Una sociedad transformada
La sociedad argentina sufrió profundas mutaciones en un período relativamente breve de su historia. Hasta los albores de la democracia se definía por su clase media ancha y aspiracional, que la distinguía de los otros países de la región. La educación pública era el símbolo de esa promesa. Hacia fines de los 90 y especialmente tras la crisis de 2001, el país quedó marcado por su clase baja, una legión de excluidos del sistema que desbordó los conurbanos y forzó la creación de un amplio entramado de asistencia. En los últimos años, y sobre todo tras la pandemia, la Argentina quedó caracterizada por su clase media-baja, ese ejército que cobró visibilidad cuando el gobierno de Alberto Fernández impulsó un IFE para 4 millones de personas y se anotaron 11 millones. Cuentapropistas, changuistas, peluqueras o jardineros, que son los más impactados cuando no hay plata suficiente en la calle, que no están acostumbrados a pedir ayuda estatal y que tampoco son absorbidos por el mercado; que pasaron de mirar hacia arriba para ver si pueden subirse a la clase media a deslizarse hacia las privaciones.
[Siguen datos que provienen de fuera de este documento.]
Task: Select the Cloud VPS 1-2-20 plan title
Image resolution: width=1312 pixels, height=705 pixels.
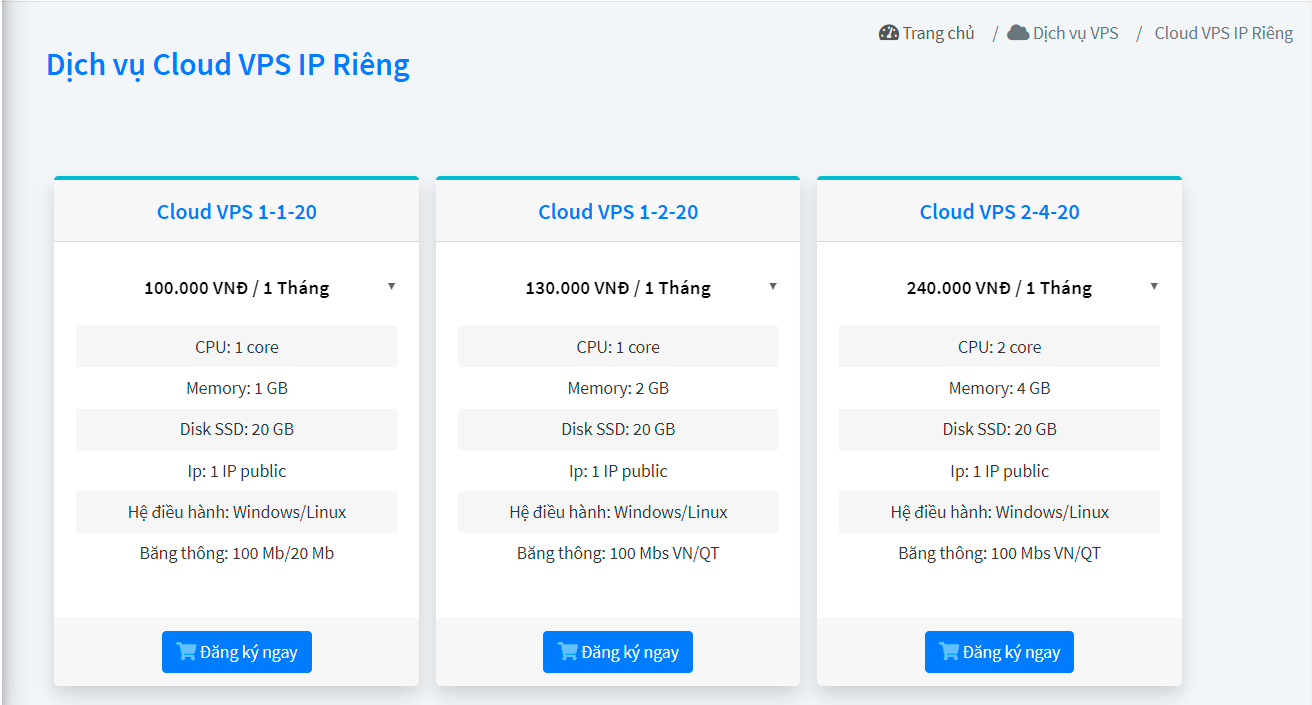Action: (x=618, y=212)
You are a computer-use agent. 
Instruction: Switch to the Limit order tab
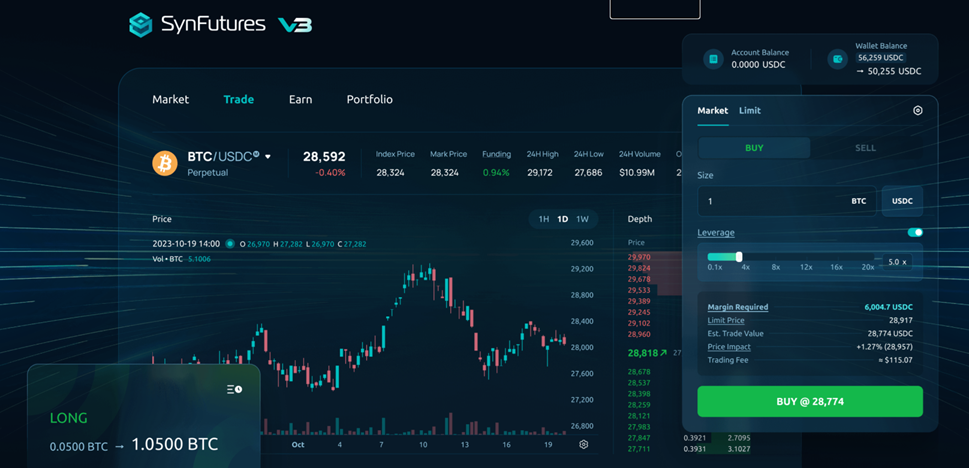point(750,111)
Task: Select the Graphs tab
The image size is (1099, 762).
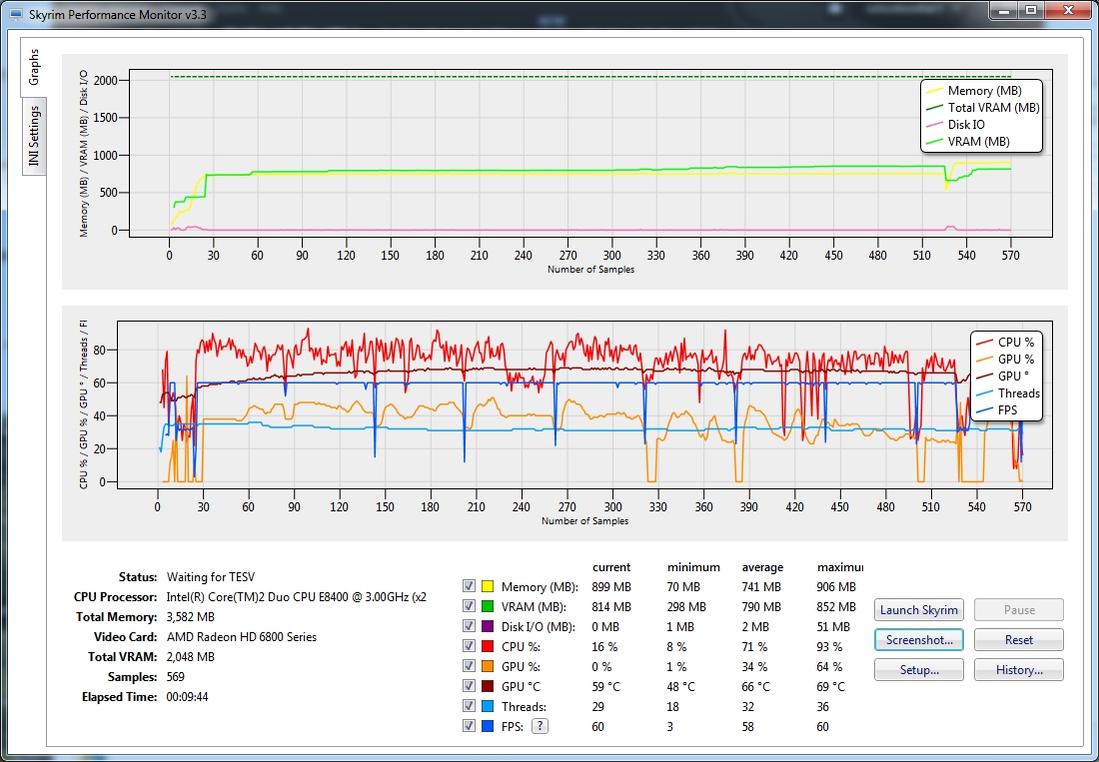Action: pos(34,67)
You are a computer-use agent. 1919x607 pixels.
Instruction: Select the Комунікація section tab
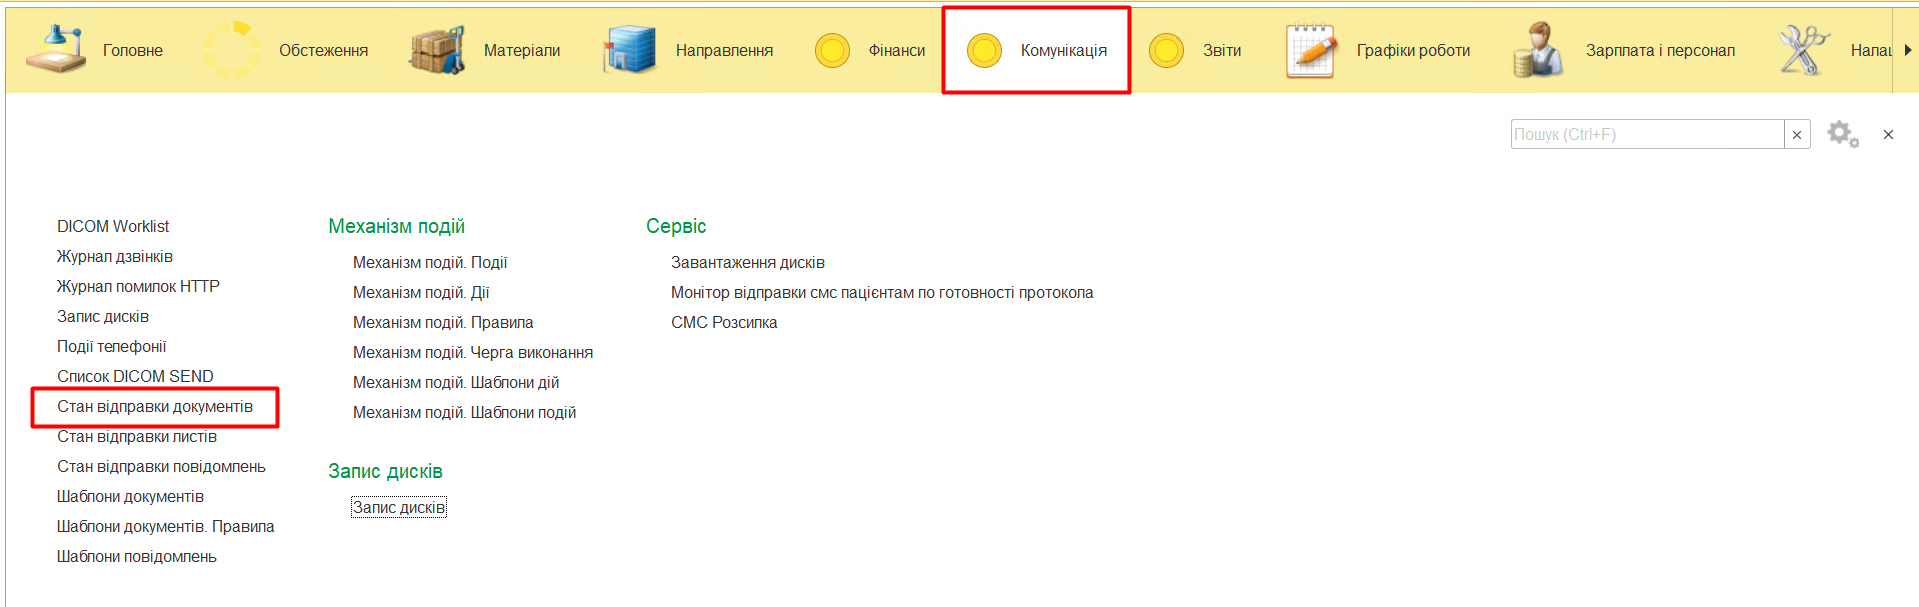coord(1062,50)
Allí está el corazón del dramático índice de pobreza que se conoció esta semana. Ya no alcanza con los planes, que Sandra Pettovello mantiene y aumenta con la venia de Milei para contener; ese sector sólo revivirá si hay reactivación económica. Es cierto que hay indicadores para sostener la idea del Gobierno de que la situación se alivió un poco en los últimos meses, pero como plantea el especialista del Conicet Jorge Paz, “va a ser difícil de revertir por completo la caída porque lo inédito es que la pobreza creció más de 11 puntos en solo un semestre”.
Jorge Ossona, uno de los principales cartógrafos de la pobreza, apunta algunos datos clave para explicar por qué pese al deterioro social no hay síntomas de una rebelión inminente. “Por un lado están los planes, que generan una red básica de contención. Además, hay acostumbramiento y resiliencia; más agotamiento que ganas de combatir. A eso se suma una mayor implosividad de los conflictos adentro de los barrios y las familias, generado por las carencias y las adicciones. Esto es un factor desmovilizador hacia afuera. Y también cuenta el creciente rol social del narco, que se infiltró en la economía de la villa y genera un flujo de dinero que el trabajo no provee. Así hay una zona gris entre la legalidad y la ilegalidad. Un día sos delivery, y al día siguiente chorro”.
Por estas razones hay vastos sectores populares que hoy parecen estar más cerca de la anomia que del estallido; de la subsistencia personal que de la protesta colectiva. Algunos lo llaman paz social. Muchas veces en los eufemismos anidan los malentendidos.